__EXERCISE PASSAGE__:
::::

I'll tell you that we're regulating him for the first time.
And so, of course, it's all in his self-interest.
And that's the same with all these guys.
You have four kids.
I think I had my feelings about the election.
I was pretty crushed to see Trump win after January 6th and after being convicted.
But I think I was most
sad that my son, who's now 13, the first time Trump was there, he didn't really sort of oblivious to it.
But this time, he'll be 17 when he leaves office.
This is their era, right?
Right.
And so I feel like in this second Trump presidency, it's not to be endured.
We have to find a way to sort of thrive and
make the most of it.
But how do you talk to your kids about well?
I have two different sets of kids.
I have older.
I'm a straight white man.
So I've had my second family and i have older kids who are trump is all they know right i mean they they sort of know obama um my ex-wife worked in the obama white house so they were old enough to understand the obama era um but largely it's a little a lot been trump you know with a biden moment in between and so i think i i do watch them a lot and i find i am more heartened by younger people than
older people.

::::

__Stored items__:
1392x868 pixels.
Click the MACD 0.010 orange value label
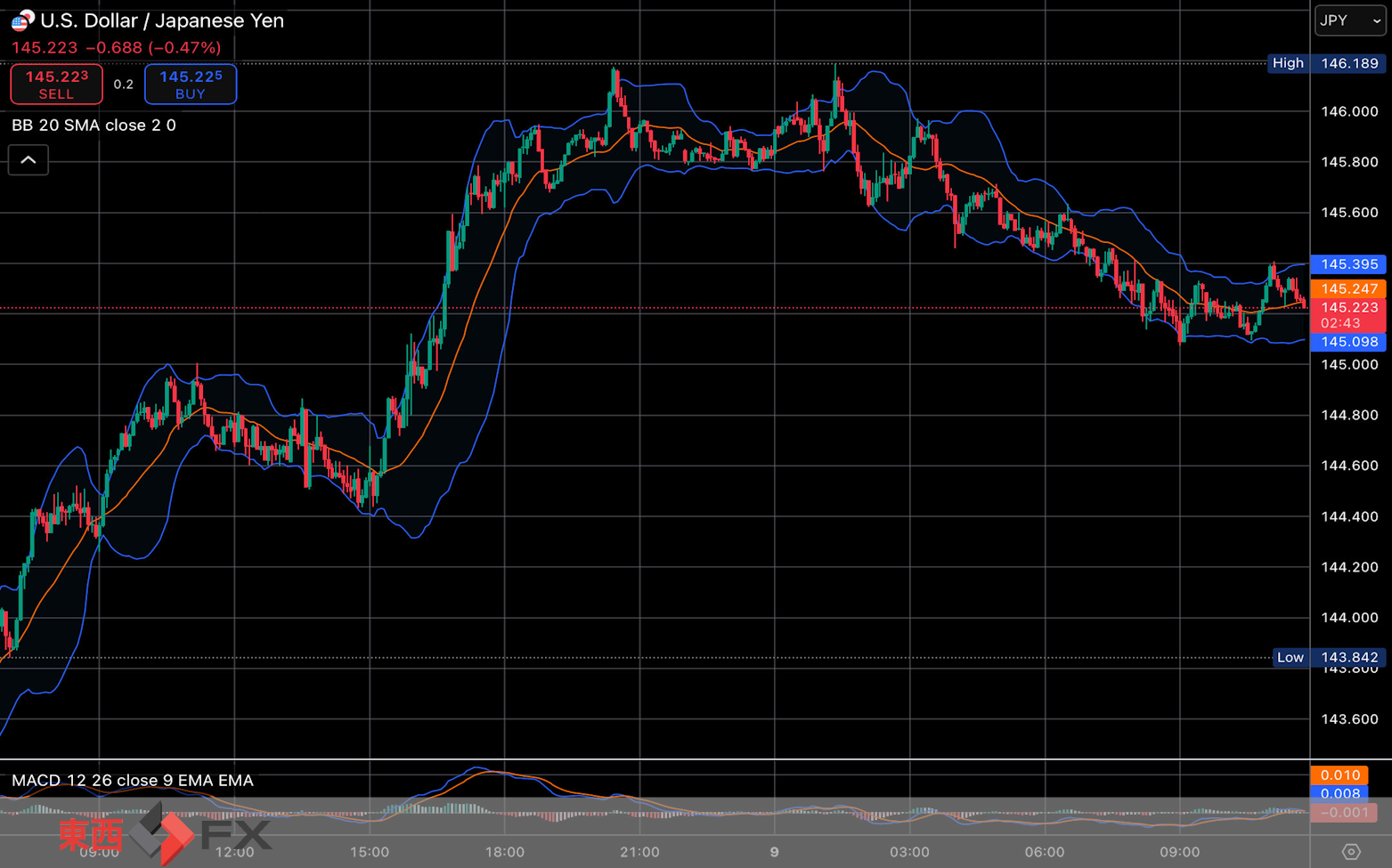(x=1339, y=775)
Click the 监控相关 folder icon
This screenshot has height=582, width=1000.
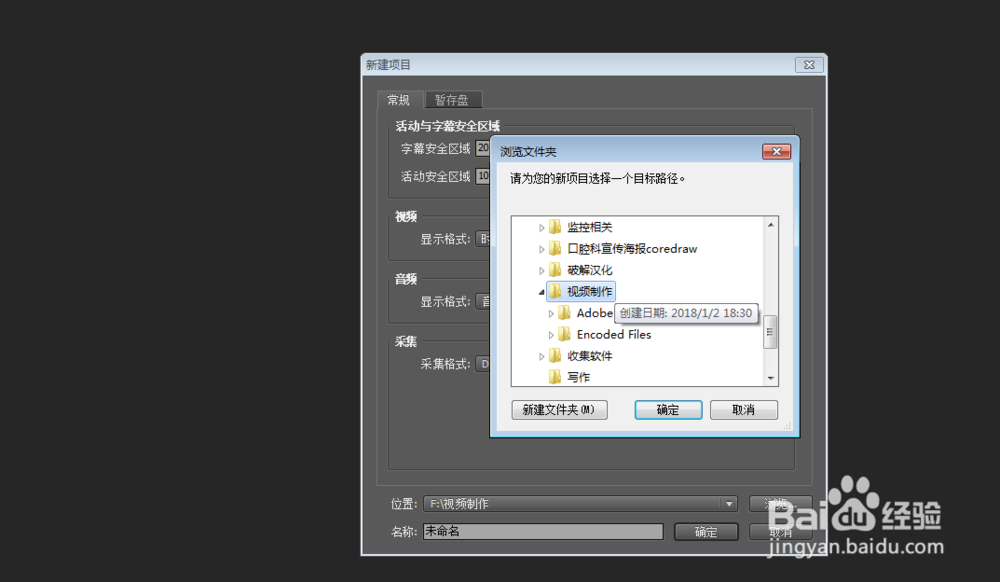[x=555, y=227]
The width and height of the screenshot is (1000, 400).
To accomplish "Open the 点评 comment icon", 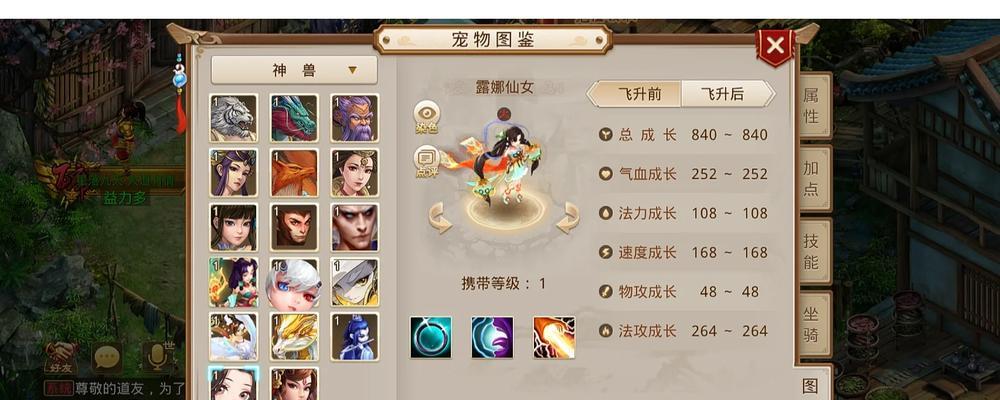I will pos(427,161).
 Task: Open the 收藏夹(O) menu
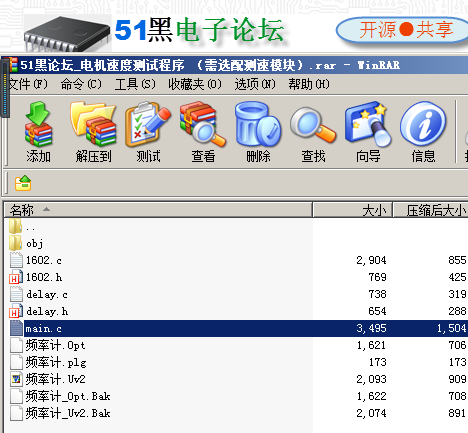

::::

__PROMPT__: According to the conversation excerpt, how old will the son who is now 13 be when Trump leaves office?

__RESPONSE TO THIS EXERCISE__: He will be 17.